* START INFORMATION GIVEN *
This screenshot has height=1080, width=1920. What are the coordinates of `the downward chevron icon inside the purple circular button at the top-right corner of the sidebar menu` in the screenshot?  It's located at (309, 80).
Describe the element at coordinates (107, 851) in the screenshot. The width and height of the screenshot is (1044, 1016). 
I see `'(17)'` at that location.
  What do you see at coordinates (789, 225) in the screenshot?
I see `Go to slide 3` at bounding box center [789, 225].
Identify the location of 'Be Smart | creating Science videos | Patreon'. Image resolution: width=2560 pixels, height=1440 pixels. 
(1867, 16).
* END INFORMATION GIVEN *
● TASK STATEMENT
Copy out the entire listing above word for word, from its first line to its last.

● TASK ANSWER
This screenshot has height=1080, width=1920. What are the coordinates of `the downward chevron icon inside the purple circular button at the top-right corner of the sidebar menu` in the screenshot?  It's located at (309, 80).
Describe the element at coordinates (107, 851) in the screenshot. The width and height of the screenshot is (1044, 1016). 
I see `'(17)'` at that location.
  What do you see at coordinates (789, 225) in the screenshot?
I see `Go to slide 3` at bounding box center [789, 225].
Identify the location of 'Be Smart | creating Science videos | Patreon'. Image resolution: width=2560 pixels, height=1440 pixels. 
(1867, 16).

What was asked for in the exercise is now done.